§ Provided passage:
------------------------------------

Normally you want to sleep and let the OS wake your process, but this doesn't work for delays of only a couple microseconds on Linux. nanosleep can express it, but the kernel doesn't schedule with such precise timing. See How to make a thread sleep/block for nanoseconds (or at least milliseconds)?. On a kernel with Meltdown + Spectre mitigation enabled, a round-trip to the kernel takes longer than a microsecond anyway.

(Or are you doing this inside the kernel? I think Linux already has a calibrated delay loop. In any case, it has a standard API for delays: https://www.kernel.org/doc/Documentation/timers/timers-howto.txt, including ndelay(unsigned long nsecs) which uses the "jiffies" clock-speed estimate to sleep for at least long enough. IDK how accurate that is, or if it sometimes sleeps much longer than needed when clock speed is low, or if it updates the calibration as the CPU freq changes.)


Your (inner) loop is totally predictable at 1 iteration per core clock cycle on recent Intel/AMD CPUs, whether or not there's a nop in it. It's under 4 fused-domain uops, so you bottleneck on the 1-per-clock loop throughput of your CPUs. (See Agner Fog's x86 microarch guide, or time it yourself for large iteration counts with perf stat ./a.out.) Unless there's competition from another hyperthread on the same physical core...

Or unless the inner loop spans a 32-byte boundary, on Skylake or Kaby Lake (loop buffer disabled by microcode updates to work around a design bug). Then your dec / jnz loop could run at 1 per 2 cycles because it would require fetching from 2 different uop-cache lines.

I'd recommend leaving out the nop to have a better chance of it being 1 per clock on more CPUs, too. You need to calibrate it anyway, so a larger code footprint isn't helpful (so leave out extra alignment, too). (Make sure calibration happens while CPU is at max turbo, if you need to ensure a minimum delay time.)

------------------------------------

§ Data block:
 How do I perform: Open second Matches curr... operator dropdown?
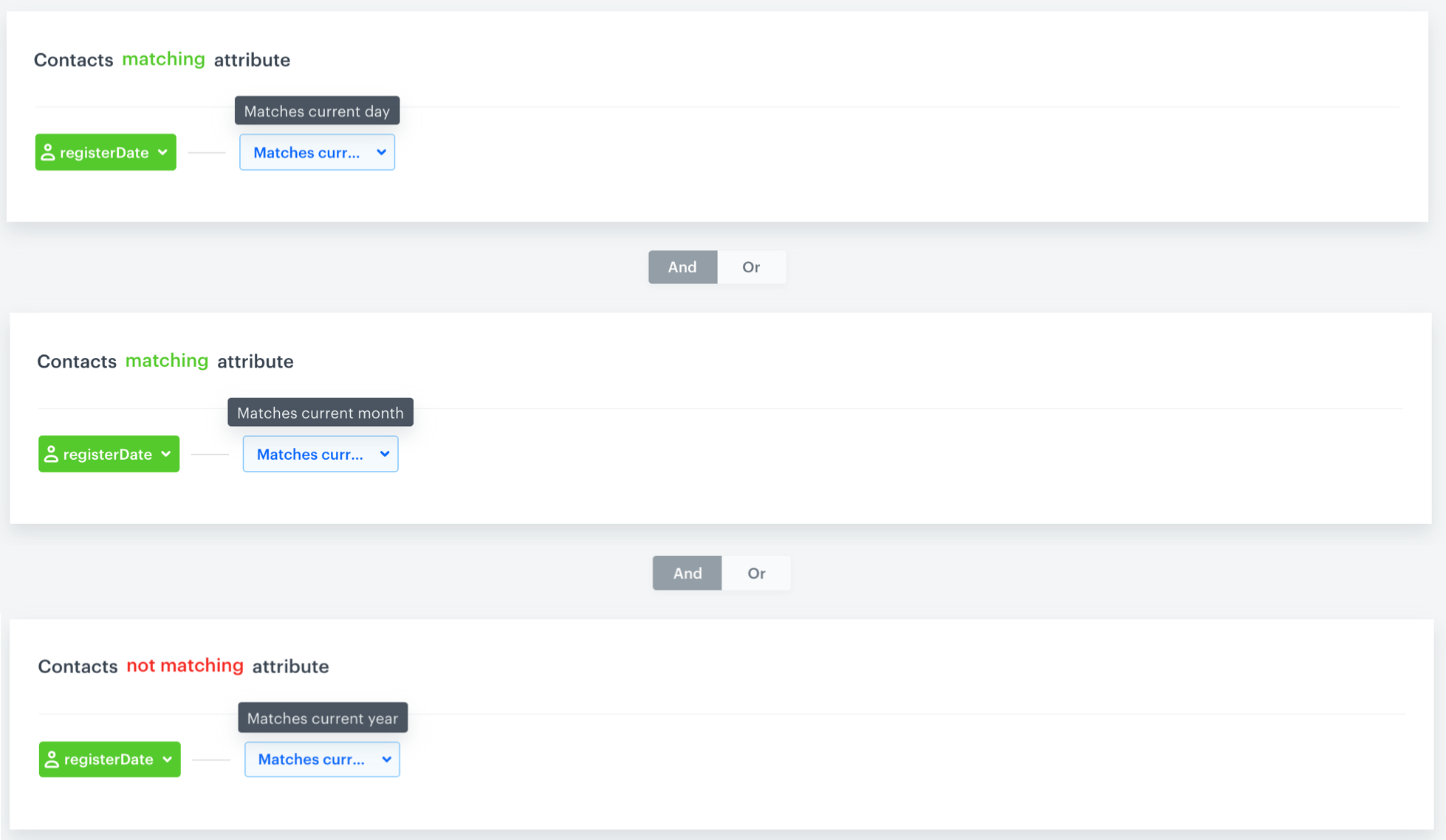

------------------------------------

§ Given instruction A:
Please copy the passage on delay loops from "Or unless the" up to and including "different uop-cache lines.".
§ Given instruction B:
Answer these questions from the passage on delay loops:
(i) Which function in the Linux kernel's delay API takes a count of nanoseconds?
(ii) At what rate does the inner loop run on recent Intel/AMD CPUs?
(iii) On Skylake or Kaby Lake, what disabled the loop buffer?
§ Given instruction C:
Extend the passage on delay loops past its final sentence.

§ Final answer A:
Or unless the inner loop spans a 32-byte boundary, on Skylake or Kaby Lake (loop buffer disabled by microcode updates to work around a design bug). Then your dec / jnz loop could run at 1 per 2 cycles because it would require fetching from 2 different uop-cache lines.

§ Final answer B:
(i) ndelay(unsigned long nsecs)
(ii) 1 iteration per core clock cycle
(iii) Microcode updates made to work around a design bug

§ Final answer C:
If your inner loop wasn't quite so small (e.g. more nops), see Is performance reduced when executing loops whose uop count is not a multiple of processor width? for details on front-end throughput when the uop count isn't a multiple of 8. SKL / KBL with disabled loop buffers run from the uop cache even for tiny loops.


But x86 doesn't have a fixed clock frequency (and transitions between frequency states stop the clock for ~20k clock cycles (8.5us), on a Skylake CPU).

If running this with interrupts enabled, then interrupts are another unpredictable source of delays. (Even in kernel mode, Linux usually has interrupts enabled. An interrupts-disabled delay loop for tens of thousands of clock cycles seems like a bad idea.)

If running in user-space, then I hope you're using a kernel compiled with realtime support. But even then, Linux isn't fully designed for hard-realtime operation, so I'm not sure how good you can get.

System management mode interrupts are another source of delay that even the kernel doesn't know about. PERFORMANCE IMPLICATIONS OF SYSTEM MANAGEMENT MODE from 2013 says that 150 microseconds is considered an "acceptable" latency for an SMI, according to Intel's test suite for PC BIOSes. Modern PCs are full of voodoo. I think/hope that the firmware on most motherboards doesn't have much SMM overhead, and that SMIs are very rare in normal operation, but I'm not sure. See also Evaluating SMI (System Management Interrupt) latency on Linux-CentOS/Intel machine

Extremely low-power Skylake CPUs stop their clock with some duty-cycle, instead of clocking lower and running continuously. See this, and also Intel's IDF2015 presentation about Skylake power management.


Spin on RDTSC until the right wall-clock time

If you really need to busy-wait, spin on rdtsc waiting for the current time to reach a deadline. You need to know the reference frequency, which is not tied to the core clock, so it's fixed and nonstop (on modern CPUs; there are CPUID feature bits for invariant and nonstop TSC. Linux checks this, so you could look in /proc/cpuinfo for constant_tsc and nonstop_tsc, but really you should just check CPUID yourself on program startup and work out the RDTSC frequency (somehow...)).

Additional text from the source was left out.